About 60GB of data is backed up each night, a process that takes as long
as 8 hours because of a slow network connection. While the tape drives
allow Morrison to throw more capacity at the backup process as needed,
the expense involved in managing the tape backup is one reason he's
looking at ATA technology as a potential replacement...

-Steve Follmer
"Hear me now, believe me later" -Hans and Franz

-----Original Message-----
From: [EMAIL PROTECTED]
[mailto:[EMAIL PROTECTED]] On Behalf Of robinsom 
Sent: Saturday, June 29, 2002 9:08 PM
To: [EMAIL PROTECTED]
Subject: Tape Drives, why?


Michael C. Robinson

100 gigabyte hard disk is less than $200 while the last check on high
capacity tape drives turned up prices exceeding 4 times that for maybe a
quarter the capacity because advertised tape capacity is compressed
capacity.  Worse, tapes don't last, 
they have a three year shelf life if they are stored properly and the
tape doesn't physically break when it winds around the spools...
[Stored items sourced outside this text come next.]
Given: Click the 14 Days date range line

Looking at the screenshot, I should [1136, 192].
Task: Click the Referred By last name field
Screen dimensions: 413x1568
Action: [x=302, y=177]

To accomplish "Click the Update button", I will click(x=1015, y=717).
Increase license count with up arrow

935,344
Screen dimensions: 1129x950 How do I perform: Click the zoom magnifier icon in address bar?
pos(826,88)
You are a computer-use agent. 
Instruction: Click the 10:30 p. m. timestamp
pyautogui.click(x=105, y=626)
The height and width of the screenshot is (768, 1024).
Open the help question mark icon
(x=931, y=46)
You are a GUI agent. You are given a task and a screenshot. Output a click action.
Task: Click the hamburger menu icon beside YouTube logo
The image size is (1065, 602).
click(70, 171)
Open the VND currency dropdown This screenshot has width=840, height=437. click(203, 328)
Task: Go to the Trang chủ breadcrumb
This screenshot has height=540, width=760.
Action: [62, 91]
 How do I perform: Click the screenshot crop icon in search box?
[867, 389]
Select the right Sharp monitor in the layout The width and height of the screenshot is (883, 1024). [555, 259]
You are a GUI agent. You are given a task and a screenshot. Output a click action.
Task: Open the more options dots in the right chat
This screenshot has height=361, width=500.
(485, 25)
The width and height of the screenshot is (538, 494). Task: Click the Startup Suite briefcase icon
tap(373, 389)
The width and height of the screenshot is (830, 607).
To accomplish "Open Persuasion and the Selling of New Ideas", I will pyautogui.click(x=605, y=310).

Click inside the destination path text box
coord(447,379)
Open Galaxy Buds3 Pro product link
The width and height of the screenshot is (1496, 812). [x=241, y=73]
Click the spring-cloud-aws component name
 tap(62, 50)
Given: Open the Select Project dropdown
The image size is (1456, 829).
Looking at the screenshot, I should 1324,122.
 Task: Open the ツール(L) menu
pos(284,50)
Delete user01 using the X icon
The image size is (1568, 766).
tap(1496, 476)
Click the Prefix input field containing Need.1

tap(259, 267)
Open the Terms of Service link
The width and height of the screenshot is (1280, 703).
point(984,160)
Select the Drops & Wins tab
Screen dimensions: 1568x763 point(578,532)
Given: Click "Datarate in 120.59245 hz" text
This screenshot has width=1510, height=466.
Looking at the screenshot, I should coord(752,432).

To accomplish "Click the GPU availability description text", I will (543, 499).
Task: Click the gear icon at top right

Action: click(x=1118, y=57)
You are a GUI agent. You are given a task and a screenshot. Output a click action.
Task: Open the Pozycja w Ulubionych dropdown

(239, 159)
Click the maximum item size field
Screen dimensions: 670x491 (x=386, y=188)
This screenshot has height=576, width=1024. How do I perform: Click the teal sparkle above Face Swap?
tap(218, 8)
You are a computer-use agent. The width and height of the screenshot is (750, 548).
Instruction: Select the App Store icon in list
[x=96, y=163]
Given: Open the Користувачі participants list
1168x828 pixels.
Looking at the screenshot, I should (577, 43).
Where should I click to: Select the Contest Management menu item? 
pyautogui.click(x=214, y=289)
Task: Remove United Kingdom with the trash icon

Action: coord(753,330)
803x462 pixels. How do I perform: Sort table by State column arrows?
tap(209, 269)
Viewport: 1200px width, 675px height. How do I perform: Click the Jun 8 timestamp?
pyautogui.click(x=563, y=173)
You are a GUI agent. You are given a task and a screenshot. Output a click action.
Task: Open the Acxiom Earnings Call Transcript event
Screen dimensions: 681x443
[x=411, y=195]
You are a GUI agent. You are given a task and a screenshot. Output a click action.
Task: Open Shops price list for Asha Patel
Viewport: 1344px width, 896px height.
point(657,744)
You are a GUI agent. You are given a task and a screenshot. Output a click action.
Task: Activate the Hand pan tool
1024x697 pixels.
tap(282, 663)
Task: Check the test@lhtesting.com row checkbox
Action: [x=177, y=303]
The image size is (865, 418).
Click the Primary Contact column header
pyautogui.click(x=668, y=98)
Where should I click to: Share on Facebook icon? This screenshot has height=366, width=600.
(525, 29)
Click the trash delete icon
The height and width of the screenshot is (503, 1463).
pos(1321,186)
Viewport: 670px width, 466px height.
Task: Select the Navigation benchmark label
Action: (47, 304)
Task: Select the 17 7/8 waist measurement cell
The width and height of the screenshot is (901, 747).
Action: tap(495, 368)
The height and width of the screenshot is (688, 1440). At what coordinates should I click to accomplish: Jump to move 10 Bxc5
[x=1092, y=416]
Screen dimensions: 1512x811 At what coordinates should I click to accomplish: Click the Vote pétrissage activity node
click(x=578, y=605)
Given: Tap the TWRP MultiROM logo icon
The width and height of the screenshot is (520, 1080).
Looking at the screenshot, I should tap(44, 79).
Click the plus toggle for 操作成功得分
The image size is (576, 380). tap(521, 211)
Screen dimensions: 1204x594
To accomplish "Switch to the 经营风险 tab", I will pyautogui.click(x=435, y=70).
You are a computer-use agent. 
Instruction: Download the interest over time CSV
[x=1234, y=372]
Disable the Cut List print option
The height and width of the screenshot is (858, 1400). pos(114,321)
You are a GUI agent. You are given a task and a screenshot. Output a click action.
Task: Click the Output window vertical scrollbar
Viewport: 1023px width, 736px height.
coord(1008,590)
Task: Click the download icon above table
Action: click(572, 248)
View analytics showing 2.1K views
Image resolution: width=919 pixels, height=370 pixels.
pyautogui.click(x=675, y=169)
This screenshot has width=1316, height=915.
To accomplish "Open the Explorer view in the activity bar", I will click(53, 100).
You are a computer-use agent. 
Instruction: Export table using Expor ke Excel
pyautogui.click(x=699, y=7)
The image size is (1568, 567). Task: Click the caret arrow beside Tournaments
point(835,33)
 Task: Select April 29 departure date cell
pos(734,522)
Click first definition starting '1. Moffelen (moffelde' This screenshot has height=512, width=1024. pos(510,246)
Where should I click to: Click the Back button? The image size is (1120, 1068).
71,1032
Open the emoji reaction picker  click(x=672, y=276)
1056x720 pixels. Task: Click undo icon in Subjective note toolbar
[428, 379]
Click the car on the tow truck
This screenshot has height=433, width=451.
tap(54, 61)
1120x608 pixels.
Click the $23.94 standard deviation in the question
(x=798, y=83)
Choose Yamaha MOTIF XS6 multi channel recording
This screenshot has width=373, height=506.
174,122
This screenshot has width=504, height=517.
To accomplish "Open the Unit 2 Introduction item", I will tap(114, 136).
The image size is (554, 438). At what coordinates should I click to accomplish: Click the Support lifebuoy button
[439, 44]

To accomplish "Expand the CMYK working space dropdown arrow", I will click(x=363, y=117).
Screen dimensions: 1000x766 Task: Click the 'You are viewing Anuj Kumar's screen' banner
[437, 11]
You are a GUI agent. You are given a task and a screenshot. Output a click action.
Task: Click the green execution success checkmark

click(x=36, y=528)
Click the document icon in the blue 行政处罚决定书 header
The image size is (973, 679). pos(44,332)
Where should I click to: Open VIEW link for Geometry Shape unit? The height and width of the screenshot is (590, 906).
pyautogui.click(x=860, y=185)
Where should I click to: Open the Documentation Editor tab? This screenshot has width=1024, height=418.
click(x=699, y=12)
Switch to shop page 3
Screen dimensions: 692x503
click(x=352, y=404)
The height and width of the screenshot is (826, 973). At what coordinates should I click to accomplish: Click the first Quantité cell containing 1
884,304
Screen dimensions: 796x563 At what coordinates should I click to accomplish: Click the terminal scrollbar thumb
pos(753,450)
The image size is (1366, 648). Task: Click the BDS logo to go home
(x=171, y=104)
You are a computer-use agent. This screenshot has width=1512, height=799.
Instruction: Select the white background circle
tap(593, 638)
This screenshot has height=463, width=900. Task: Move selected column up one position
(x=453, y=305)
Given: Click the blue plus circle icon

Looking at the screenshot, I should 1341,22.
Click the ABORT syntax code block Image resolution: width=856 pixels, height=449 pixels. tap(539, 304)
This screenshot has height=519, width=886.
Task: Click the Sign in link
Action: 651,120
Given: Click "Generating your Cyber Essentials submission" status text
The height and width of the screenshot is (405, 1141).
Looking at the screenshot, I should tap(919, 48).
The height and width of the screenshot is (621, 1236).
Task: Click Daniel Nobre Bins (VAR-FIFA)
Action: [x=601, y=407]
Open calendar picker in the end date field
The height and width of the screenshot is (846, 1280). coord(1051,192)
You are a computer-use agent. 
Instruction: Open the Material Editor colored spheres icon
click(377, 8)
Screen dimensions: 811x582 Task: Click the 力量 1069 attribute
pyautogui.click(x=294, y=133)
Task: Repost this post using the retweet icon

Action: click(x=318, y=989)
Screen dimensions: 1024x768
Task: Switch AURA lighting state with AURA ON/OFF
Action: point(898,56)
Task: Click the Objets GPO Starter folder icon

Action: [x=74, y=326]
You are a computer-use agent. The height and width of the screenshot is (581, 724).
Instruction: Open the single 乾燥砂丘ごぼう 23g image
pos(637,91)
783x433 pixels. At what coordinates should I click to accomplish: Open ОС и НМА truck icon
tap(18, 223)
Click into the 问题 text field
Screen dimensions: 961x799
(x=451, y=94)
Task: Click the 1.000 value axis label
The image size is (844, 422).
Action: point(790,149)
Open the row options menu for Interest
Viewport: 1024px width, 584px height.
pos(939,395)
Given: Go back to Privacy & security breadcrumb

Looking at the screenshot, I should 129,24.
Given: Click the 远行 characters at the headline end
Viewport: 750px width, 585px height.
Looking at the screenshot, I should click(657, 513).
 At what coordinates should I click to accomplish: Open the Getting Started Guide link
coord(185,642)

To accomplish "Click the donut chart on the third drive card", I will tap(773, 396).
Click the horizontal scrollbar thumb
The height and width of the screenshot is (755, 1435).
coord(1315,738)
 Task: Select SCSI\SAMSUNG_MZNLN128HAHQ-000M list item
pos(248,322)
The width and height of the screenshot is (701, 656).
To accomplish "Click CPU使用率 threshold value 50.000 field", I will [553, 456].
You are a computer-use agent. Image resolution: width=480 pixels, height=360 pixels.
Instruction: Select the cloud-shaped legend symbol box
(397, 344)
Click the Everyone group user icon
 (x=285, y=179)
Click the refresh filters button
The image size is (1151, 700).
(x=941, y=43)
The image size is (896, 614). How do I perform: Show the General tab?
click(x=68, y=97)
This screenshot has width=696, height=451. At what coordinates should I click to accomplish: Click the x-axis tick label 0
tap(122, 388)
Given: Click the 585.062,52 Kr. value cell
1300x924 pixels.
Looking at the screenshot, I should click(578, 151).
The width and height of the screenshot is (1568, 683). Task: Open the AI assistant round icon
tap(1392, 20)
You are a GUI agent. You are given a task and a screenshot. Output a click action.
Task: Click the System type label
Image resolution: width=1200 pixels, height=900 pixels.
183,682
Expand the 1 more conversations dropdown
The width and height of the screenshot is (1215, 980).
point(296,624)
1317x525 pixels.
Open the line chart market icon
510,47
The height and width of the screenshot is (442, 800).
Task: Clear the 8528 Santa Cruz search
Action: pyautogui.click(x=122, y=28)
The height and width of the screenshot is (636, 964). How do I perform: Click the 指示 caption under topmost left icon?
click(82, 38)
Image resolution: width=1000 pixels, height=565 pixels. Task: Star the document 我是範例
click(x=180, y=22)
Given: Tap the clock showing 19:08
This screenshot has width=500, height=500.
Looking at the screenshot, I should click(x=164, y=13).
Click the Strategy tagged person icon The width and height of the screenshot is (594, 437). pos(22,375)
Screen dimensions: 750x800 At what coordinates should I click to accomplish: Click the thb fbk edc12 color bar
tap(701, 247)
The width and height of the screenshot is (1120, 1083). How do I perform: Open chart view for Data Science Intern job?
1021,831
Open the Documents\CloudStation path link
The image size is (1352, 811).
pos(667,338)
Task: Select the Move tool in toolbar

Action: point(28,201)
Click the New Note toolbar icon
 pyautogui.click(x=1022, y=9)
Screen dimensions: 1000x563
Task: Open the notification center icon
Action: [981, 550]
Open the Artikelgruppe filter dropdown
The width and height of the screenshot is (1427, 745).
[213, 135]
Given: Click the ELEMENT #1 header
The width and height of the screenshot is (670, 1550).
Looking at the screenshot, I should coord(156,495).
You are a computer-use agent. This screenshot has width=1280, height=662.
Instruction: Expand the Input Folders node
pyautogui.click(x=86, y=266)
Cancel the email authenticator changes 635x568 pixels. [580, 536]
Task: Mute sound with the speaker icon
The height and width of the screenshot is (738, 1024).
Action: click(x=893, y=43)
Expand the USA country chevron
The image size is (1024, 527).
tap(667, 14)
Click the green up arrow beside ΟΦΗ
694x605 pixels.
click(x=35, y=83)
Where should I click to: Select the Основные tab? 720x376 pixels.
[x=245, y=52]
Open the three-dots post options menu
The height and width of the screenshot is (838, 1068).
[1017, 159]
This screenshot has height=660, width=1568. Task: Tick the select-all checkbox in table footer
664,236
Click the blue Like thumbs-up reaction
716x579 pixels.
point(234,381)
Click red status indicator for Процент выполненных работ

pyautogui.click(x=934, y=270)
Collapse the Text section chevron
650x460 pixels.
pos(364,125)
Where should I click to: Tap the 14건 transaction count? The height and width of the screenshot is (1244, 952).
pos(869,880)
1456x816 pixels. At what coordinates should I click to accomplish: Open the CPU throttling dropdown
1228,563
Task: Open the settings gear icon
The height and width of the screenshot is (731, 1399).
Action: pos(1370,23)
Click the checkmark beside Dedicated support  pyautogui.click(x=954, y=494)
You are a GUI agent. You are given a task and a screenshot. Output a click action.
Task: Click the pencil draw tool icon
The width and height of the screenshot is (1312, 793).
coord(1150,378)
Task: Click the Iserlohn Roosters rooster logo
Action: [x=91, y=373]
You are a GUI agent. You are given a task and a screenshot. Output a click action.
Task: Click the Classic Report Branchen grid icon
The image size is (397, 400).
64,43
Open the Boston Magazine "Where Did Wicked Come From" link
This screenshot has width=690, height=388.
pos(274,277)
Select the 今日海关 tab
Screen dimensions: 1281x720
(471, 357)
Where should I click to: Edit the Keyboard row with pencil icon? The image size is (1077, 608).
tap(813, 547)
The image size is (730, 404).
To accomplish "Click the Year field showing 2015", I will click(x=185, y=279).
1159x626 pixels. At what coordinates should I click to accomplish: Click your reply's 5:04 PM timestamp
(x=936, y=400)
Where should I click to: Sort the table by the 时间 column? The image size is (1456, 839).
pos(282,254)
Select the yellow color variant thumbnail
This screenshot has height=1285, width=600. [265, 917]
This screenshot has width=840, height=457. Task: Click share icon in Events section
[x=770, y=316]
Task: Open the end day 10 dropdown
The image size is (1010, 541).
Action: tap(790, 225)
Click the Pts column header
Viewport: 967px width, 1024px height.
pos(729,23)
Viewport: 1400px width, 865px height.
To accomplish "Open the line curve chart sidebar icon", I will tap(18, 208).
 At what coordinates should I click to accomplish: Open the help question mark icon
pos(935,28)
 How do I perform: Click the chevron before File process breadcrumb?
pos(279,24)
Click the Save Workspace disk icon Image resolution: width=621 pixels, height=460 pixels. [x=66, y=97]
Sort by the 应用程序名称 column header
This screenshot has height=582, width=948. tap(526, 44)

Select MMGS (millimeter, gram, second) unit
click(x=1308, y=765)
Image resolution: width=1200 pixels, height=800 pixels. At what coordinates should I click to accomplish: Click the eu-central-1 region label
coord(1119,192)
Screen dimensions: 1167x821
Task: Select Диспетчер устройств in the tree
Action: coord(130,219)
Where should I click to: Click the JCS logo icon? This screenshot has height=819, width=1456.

Is it possible to configure Amanda to backup to a harddisk or Raid
volume instead of a tape?  What about CD-R, it's the cheapest media and
it has a thirty year shelf life where the only downsides are the
capacity, the risk of disks getting scratched, the fact that they are
made using mercury, and the risk of them getting exposed to UV light.

I'm asking about the issue because the recommended book to read on
Amanda suggests that Amanda 
doesn't offer an alternative to tape backup.  My last search on tape
drives suggested that a high capacity unit that can handle 40 gigs per
tape is between $800 and $1000.  I could buy a lot of ATA hard drives
for that kinda cash.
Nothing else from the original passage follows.